At the heart of the story is a touching friendship that develops between an eight-year-old girl: Elizabeth – a bright but directionless millennial living with her divorced mother – and an eccentric elderly neighbour: Daniel Gluck, who dwells alone with his music, books and art collection. She cannot realise it at the time, but this will be the defining relationship of her life.

There is, however, nothing linear about Autumn. We move back and forth in time from 1993 to the avant-garde sixties, then forward to the summer of 2016 before returning to the early nineties and so on. Woven into a playful narrative bursting with themes of love, memory and despondency is an engaging backstory, which incorporates the extraordinary life and work of Pauline Boty – a founder of British pop art and the sole female painter in the British wing of the movement. The effect of this cultural and emotional brew can sometimes be unsettling, though it is also gratifyingly quirky.

It is a Wednesday, just past midsummer. Elisabeth Demand – 32 years old, no-fixed-hours casual contract junior lecturer at a university in London, living the dream, her mother says, and she is, if the dream means having no job security and almost everything being too expensive to do … has gone to the main Post Office in the town nearest the village her mother now lives in.”
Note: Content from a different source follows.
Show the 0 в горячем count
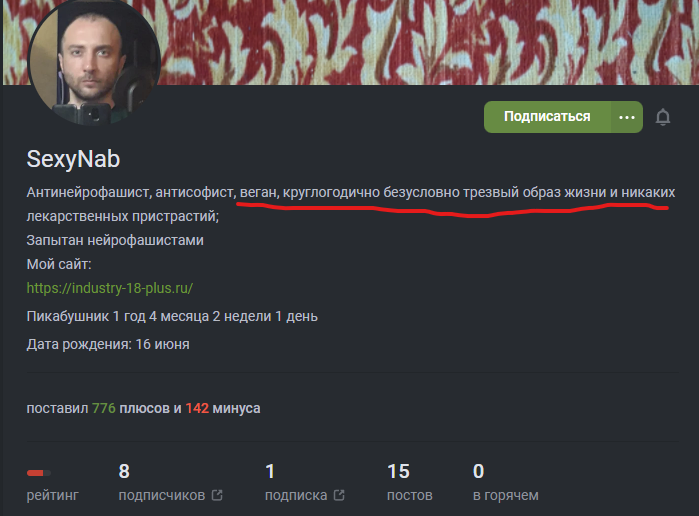The height and width of the screenshot is (516, 699). click(x=506, y=483)
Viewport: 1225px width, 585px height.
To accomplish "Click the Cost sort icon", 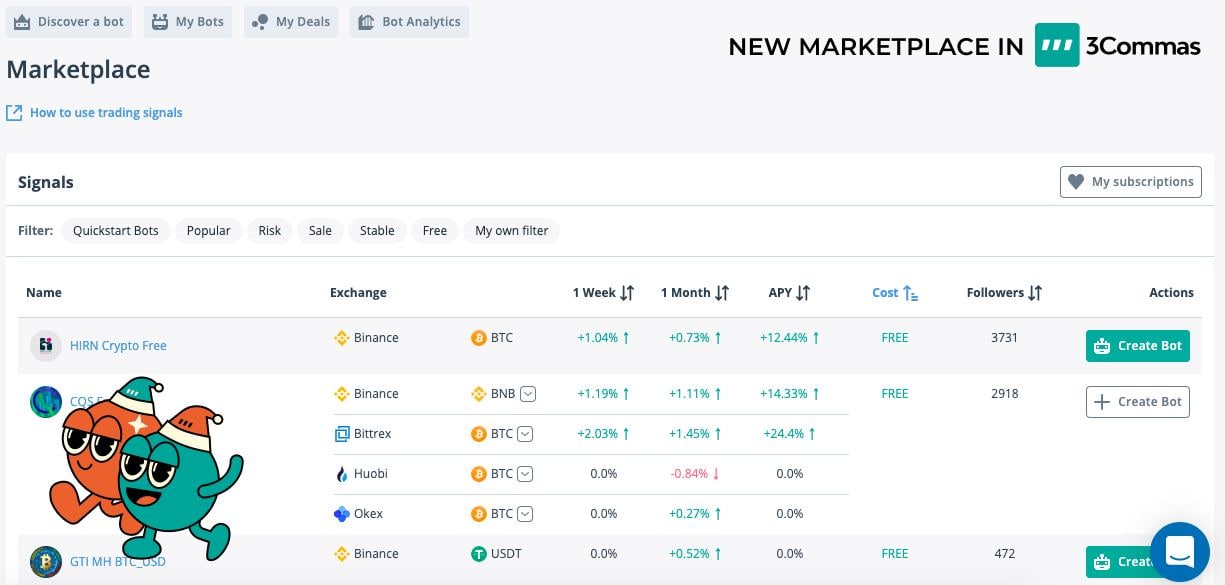I will [x=910, y=293].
Smith had apparently considered writing a seasonal series of books for about twenty years before doing so. In interviews she portrays the novel as being about “the shortness of life”. In many ways it is an out of sequence string of vignettes or memoryscapes set in a country seemingly divided against itself – yet amid the incredulity, it offers solace, even hope.

Following immediately after the critically acclaimed, 2015 Baileys prize-winning How to Be Both, it is inevitable some of Smith’s regular readers may find Autumn a little too off-centre for their tastes. Nonetheless, I found her tale poignant and amusing, eminently quotable and a wonderfully inventive play on language. Furthermore, it perfectly articulates the conflicted post-Brexit mood of the British people.

All across the country, there was misery and rejoicing. All across the country, what had happened whipped about by itself as if a live electric wire had snapped off a pylon in a storm and was whipping about in the air above the trees, the roofs, the traffic. All across the country, people felt it was the wrong thing. All across the country, people felt it was the right thing. All across the country, people felt they’d really lost. All across the country, people felt they’d really won.”